Collected data:
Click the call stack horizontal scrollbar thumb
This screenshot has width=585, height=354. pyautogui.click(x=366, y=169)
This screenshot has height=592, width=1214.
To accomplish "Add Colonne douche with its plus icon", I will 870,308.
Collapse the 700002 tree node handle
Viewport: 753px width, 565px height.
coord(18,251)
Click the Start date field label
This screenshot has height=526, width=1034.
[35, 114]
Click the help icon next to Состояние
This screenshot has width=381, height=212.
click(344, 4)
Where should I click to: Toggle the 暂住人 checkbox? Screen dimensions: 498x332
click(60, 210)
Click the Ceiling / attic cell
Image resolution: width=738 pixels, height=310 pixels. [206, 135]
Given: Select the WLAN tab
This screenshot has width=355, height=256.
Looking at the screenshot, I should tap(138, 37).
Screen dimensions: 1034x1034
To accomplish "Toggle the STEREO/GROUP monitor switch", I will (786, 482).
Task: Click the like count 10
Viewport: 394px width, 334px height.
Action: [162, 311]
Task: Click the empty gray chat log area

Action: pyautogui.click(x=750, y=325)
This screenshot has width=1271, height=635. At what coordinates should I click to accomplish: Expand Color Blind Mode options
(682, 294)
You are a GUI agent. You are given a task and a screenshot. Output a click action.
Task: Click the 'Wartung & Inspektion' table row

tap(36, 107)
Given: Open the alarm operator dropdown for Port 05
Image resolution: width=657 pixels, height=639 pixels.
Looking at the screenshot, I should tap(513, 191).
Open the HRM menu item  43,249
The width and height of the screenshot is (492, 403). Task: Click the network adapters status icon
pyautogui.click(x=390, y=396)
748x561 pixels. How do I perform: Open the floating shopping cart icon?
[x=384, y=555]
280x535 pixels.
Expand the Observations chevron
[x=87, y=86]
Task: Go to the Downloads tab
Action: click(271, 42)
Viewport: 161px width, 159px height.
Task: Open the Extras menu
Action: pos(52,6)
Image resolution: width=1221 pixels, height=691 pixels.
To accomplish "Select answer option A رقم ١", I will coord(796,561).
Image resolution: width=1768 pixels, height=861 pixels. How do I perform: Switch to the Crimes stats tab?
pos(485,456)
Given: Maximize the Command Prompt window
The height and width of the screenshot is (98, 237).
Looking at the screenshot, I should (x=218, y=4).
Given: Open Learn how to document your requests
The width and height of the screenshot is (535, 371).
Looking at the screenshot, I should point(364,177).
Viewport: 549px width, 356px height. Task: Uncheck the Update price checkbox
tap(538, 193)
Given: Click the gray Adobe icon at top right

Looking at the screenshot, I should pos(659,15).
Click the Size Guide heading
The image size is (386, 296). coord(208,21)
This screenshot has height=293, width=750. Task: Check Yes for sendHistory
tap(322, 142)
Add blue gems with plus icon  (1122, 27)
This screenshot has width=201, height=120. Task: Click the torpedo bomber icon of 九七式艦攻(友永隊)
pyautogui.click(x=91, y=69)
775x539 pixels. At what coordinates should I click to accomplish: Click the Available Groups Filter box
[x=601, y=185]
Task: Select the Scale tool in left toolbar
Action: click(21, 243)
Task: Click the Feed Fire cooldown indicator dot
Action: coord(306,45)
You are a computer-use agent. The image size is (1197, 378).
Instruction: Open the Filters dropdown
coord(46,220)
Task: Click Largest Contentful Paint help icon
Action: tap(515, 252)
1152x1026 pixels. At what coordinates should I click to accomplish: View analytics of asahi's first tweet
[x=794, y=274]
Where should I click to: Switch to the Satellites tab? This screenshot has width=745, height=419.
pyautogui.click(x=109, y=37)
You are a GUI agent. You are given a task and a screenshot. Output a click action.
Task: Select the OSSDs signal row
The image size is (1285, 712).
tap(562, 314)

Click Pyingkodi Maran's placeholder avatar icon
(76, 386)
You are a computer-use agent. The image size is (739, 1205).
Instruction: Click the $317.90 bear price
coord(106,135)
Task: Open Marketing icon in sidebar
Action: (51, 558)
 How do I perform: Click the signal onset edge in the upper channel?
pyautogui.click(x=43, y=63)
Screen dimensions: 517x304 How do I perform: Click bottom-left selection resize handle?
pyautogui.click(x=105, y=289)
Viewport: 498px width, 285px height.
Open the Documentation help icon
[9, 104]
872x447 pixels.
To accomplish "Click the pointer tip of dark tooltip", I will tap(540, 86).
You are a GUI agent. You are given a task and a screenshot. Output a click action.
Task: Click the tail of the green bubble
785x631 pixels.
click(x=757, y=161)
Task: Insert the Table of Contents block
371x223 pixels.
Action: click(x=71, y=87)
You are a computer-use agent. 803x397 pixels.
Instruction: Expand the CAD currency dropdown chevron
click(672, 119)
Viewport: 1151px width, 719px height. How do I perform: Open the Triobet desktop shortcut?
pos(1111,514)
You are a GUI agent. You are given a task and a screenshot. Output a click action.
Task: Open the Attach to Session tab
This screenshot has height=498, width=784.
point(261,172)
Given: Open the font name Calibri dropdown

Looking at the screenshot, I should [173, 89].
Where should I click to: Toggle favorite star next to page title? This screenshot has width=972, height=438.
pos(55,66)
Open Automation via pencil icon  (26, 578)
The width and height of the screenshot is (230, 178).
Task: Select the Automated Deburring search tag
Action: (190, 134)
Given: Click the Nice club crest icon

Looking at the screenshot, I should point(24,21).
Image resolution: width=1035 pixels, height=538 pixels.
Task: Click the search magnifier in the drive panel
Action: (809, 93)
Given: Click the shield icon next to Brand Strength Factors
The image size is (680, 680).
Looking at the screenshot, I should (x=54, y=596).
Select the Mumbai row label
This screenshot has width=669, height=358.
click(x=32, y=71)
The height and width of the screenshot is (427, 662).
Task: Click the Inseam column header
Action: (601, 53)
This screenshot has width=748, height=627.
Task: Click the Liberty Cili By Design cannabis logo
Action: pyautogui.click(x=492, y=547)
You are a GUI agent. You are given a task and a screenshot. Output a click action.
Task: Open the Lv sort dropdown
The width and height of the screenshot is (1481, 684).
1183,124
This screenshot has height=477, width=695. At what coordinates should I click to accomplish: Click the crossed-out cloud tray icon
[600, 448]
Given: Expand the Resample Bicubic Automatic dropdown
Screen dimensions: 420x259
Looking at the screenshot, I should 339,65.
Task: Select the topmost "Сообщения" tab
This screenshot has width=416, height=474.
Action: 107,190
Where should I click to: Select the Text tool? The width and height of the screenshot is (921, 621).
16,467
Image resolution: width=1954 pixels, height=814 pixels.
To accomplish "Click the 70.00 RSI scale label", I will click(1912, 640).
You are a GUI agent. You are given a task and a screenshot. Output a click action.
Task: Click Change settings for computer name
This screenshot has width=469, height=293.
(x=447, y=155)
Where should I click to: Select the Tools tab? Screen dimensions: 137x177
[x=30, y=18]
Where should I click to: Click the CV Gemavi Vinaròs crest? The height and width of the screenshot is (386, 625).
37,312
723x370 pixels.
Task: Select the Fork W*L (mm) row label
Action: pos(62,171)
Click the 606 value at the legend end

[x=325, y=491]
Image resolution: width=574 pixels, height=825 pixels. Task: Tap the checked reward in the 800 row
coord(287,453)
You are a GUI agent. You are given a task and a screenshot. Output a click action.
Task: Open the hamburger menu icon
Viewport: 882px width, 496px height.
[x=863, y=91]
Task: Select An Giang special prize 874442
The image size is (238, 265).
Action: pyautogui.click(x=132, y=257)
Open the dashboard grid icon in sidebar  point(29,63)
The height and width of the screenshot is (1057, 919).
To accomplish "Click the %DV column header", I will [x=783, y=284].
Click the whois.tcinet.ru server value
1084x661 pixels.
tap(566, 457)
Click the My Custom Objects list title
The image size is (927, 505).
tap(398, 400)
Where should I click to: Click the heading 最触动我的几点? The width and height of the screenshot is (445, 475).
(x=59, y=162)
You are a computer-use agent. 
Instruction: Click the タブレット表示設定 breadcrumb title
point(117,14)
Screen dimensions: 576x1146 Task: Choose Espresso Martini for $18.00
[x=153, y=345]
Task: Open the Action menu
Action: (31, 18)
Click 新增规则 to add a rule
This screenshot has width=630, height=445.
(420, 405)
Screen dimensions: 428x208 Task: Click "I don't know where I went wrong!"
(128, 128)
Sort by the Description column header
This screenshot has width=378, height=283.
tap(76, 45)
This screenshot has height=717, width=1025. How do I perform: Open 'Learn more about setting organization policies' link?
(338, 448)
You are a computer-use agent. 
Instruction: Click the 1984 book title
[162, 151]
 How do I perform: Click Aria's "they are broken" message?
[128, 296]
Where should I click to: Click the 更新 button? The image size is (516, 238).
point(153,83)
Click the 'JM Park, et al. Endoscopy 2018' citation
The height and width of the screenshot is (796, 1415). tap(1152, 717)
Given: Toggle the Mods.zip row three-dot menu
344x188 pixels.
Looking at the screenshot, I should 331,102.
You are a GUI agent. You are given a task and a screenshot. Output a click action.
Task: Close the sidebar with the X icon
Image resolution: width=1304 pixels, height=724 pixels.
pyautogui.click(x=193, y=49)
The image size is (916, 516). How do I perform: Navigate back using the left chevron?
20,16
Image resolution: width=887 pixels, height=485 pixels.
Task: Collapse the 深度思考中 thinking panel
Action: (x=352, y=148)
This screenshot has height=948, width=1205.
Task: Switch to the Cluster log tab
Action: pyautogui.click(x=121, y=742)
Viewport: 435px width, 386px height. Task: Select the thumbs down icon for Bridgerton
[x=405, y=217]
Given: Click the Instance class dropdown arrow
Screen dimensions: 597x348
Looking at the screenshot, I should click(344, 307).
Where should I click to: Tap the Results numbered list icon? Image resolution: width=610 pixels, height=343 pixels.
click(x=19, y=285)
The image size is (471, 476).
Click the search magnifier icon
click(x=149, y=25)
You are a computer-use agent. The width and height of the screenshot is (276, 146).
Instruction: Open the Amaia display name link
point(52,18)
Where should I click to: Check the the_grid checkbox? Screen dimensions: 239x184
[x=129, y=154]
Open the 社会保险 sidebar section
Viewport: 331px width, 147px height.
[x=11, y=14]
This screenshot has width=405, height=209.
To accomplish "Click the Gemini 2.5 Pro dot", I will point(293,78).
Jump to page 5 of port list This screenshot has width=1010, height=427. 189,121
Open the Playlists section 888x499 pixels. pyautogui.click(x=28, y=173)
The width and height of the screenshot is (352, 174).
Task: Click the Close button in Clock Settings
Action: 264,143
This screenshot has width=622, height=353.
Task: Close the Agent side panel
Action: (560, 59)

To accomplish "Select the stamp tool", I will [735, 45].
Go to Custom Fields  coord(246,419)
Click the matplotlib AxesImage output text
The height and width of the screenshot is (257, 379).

* Instructions for the task:
The answer should be one number, the count of lines in the data that include the string "computer".

* Task answer:
7